Short exercise → Render the lines of the records from the line containing "Task: Enable the" through the end of the records as a Markdown table with the columns "Row" and "Text", numbering each row and omitting blank lines. Leave the pictures out of the answer.

Available data →
## start

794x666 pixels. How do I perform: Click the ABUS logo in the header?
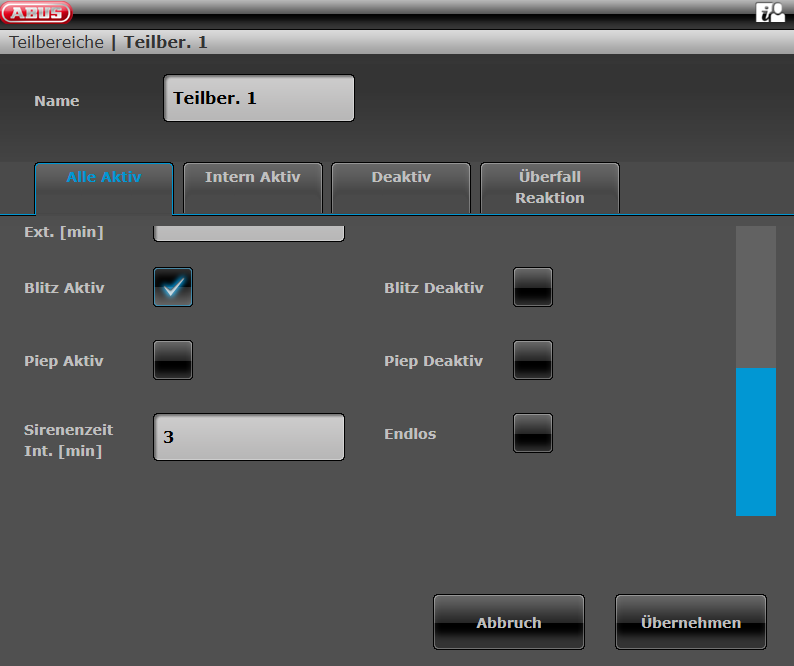point(37,13)
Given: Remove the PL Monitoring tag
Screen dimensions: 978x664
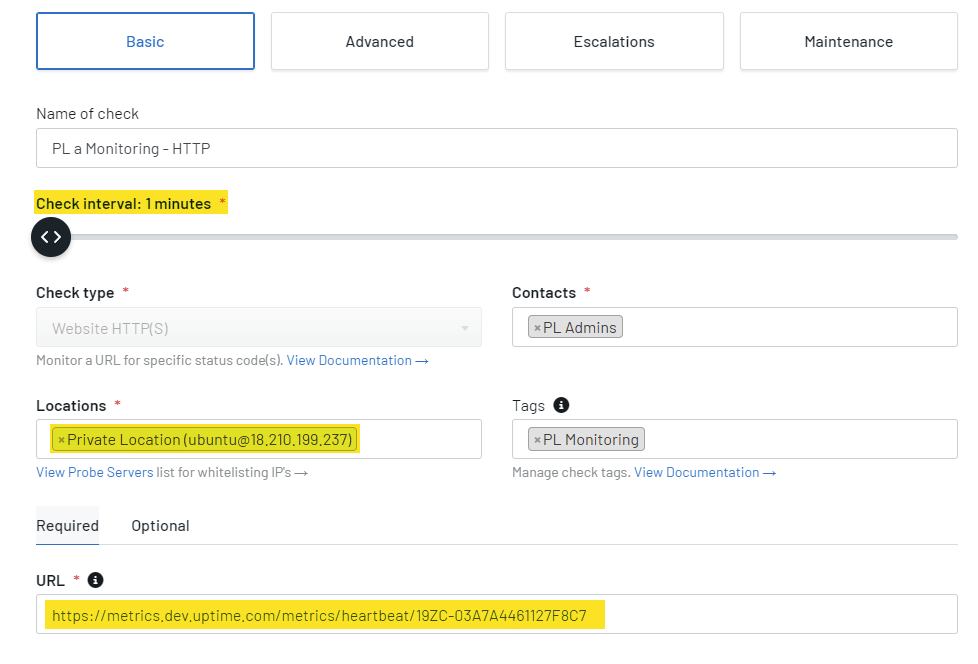Looking at the screenshot, I should pos(539,438).
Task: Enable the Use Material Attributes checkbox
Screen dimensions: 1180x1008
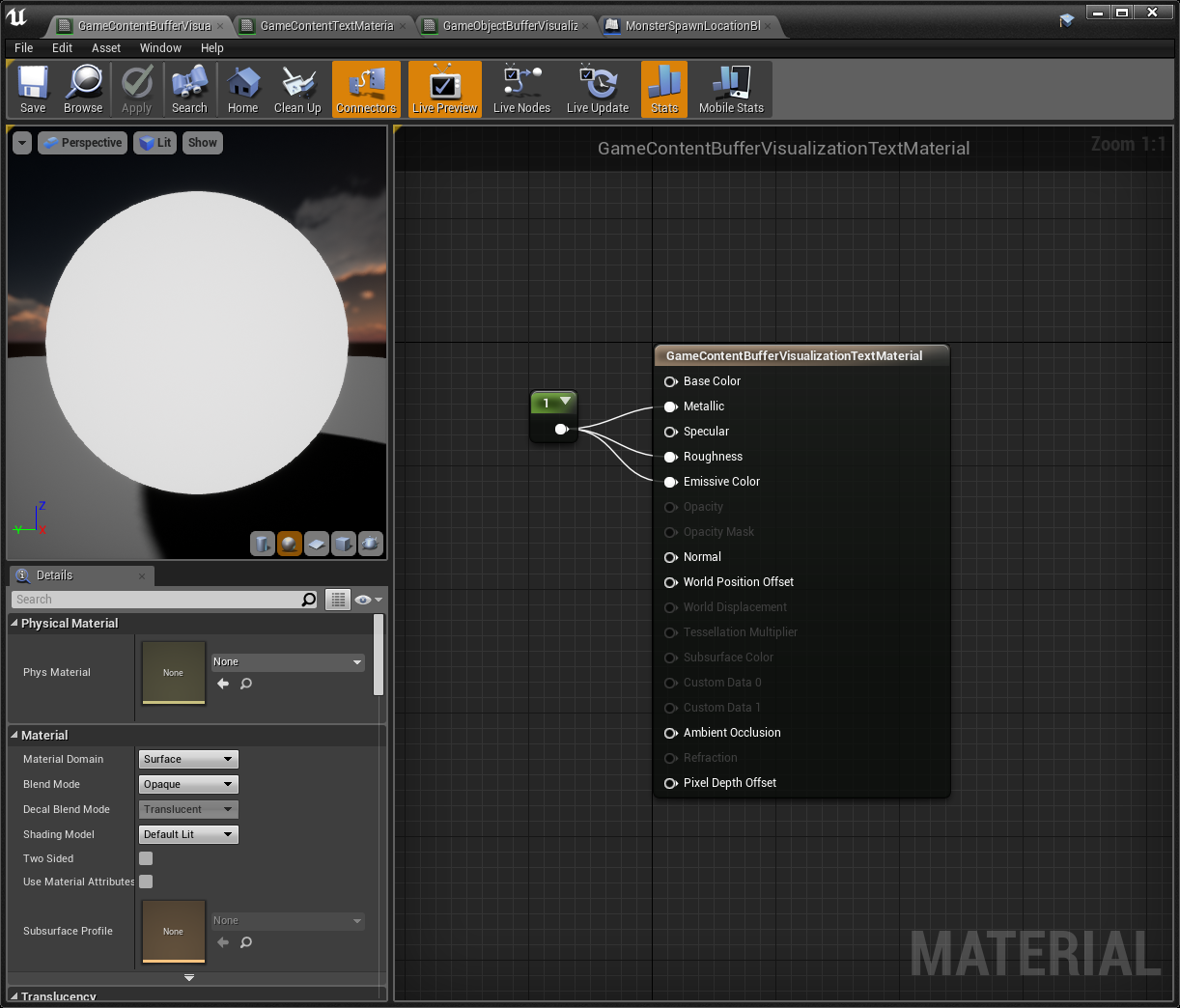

## end

Exercise answer →
| Row | Text |
|---|---|
| 1 | Task: Enable the Use Material Attributes checkbox |
| 2 | Screen dimensions: 1180x1008 |